Neoen affirme être l’un des principaux producteurs indépendants d’énergie exclusivement renouvelable et « l’un des plus dynamiques au monde ». Avec une capacité en opération ou en construction de plus de 3,6 GW à ce jour, l’entreprise est en forte croissance. Outre l’Australie, elle est notamment active en Argentine, en Finlande, en France, en Irlande, en Jamaïque, au Mexique, au Mozambique, au Salvador et en Zambie. Elle exploite par exemple le parc solaire le plus puissant de France à Cestas (300 MWc).

Le stockage représente moins de 10 % des capacités de production électrique de Neoen, lesquelles s’élèvent aujourd’hui à 3 gigawatts si l’on tient compte des projets en exploitation et de ceux en construction. « Mais nous visons au moins 5GW en 2021 » précise Xavier Barbaro, le PDG du groupe.

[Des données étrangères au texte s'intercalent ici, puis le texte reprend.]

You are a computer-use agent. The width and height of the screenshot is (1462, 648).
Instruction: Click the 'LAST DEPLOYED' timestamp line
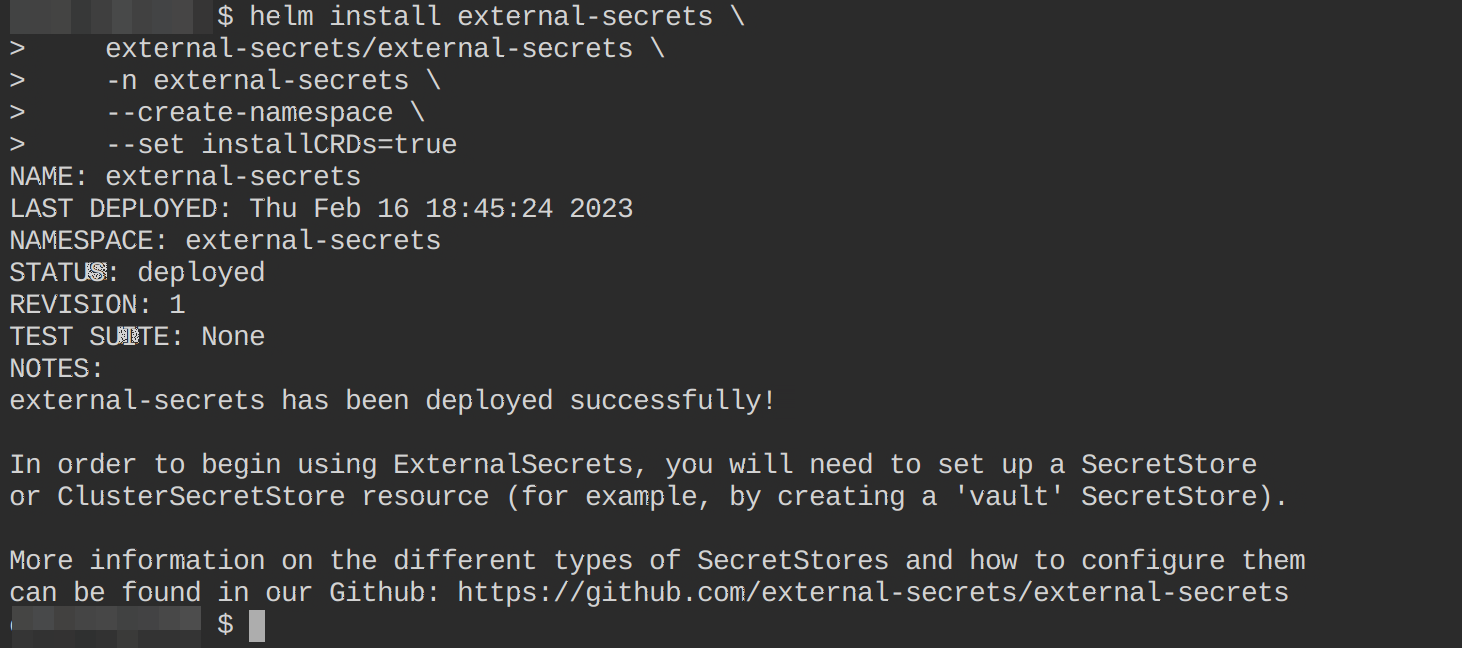point(321,209)
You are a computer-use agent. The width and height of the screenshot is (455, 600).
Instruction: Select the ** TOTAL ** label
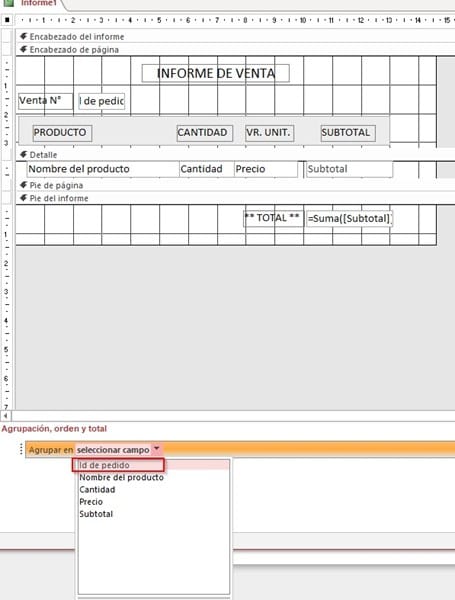pos(273,218)
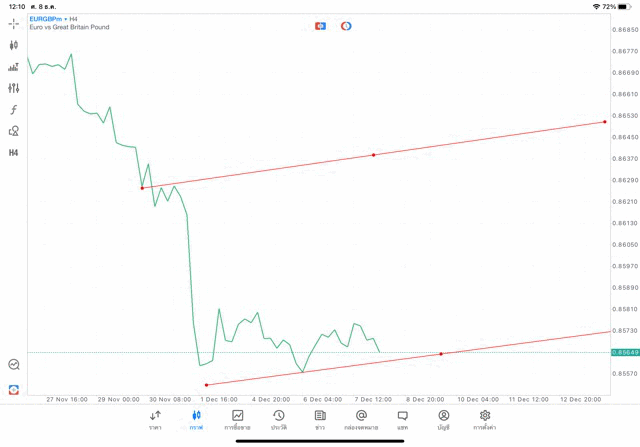Open the การตั้งค่า (Settings) tab
Image resolution: width=640 pixels, height=447 pixels.
coord(485,420)
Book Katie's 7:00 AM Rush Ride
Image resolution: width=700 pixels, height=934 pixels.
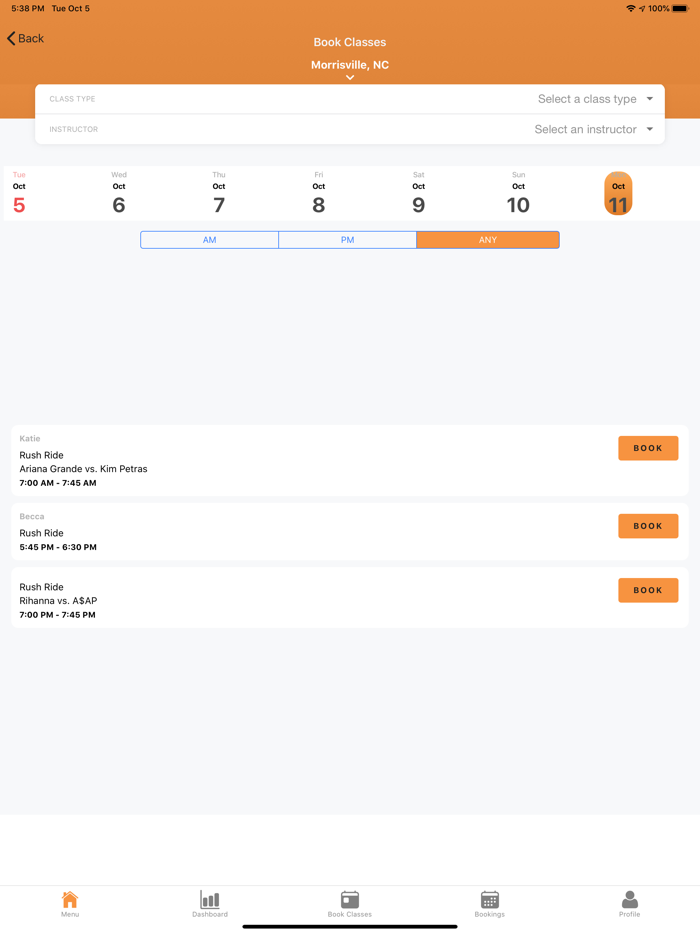point(648,448)
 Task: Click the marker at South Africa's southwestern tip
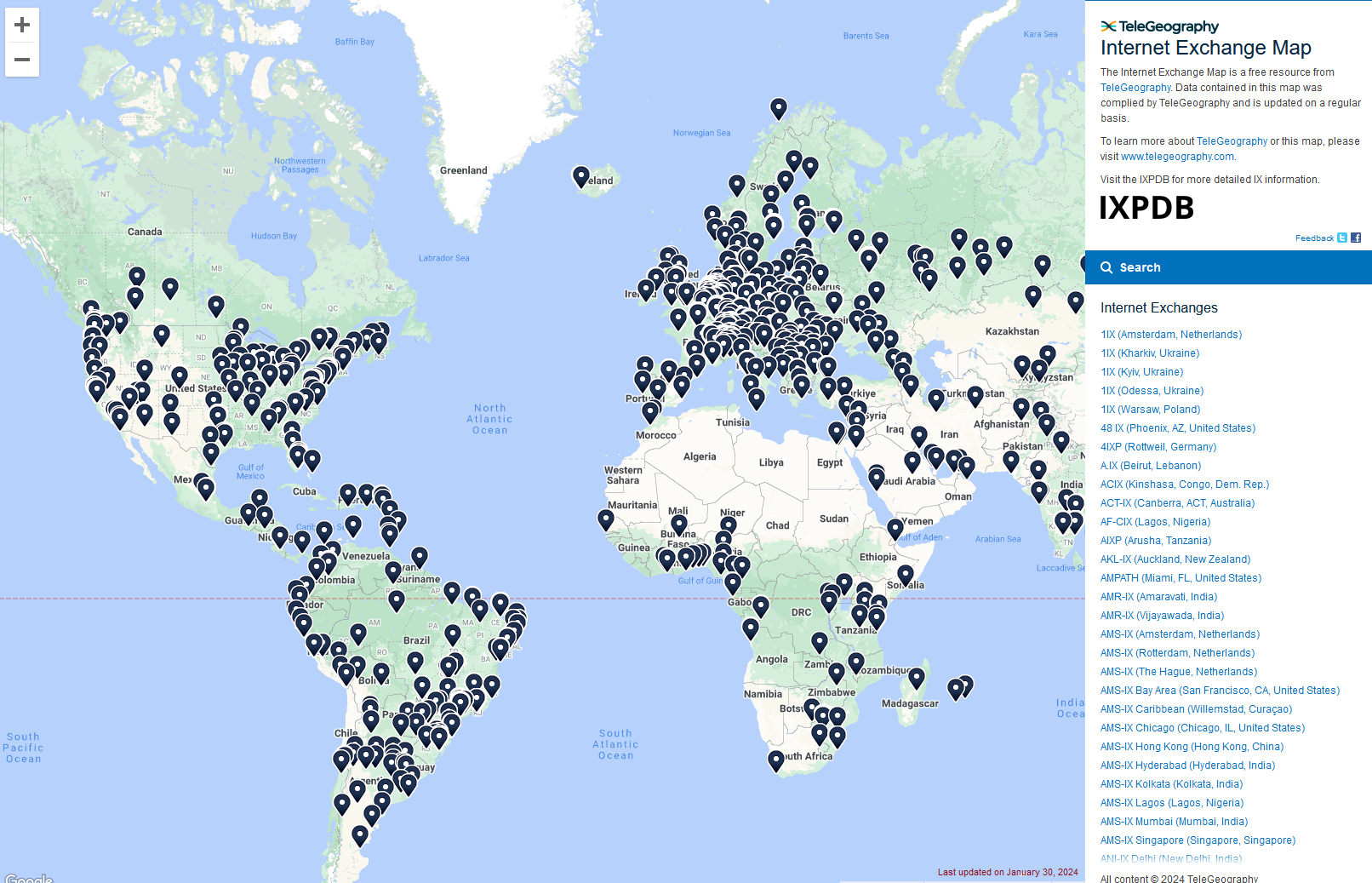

En Europe les réseaux électriques sont plus robustes

Qu’en est-il des projets de méga batteries en Europe ? « On n’aura probablement pas de batterie de cette taille car les réseaux électriques sont plus robustes et le mix électrique bien plus diversifié » estime Xavier Barbaro. « En Europe, les besoins de stockage existent mais ils sont plus modestes ».

La « Victorian Big Battery » sera financée en partie par de l’emprunt bancaire. « Jusqu’il y a peu, le stockage était moins simple à financer que l’éolien ou le solaire. Mais aujourd’hui, les modèles économiques sont mieux connus et mieux appréhendés par les banques », explique Xavier Barbaro, qui précise que le nouveau projet affichera un retour sur investissement compris entre 5 et 10 %.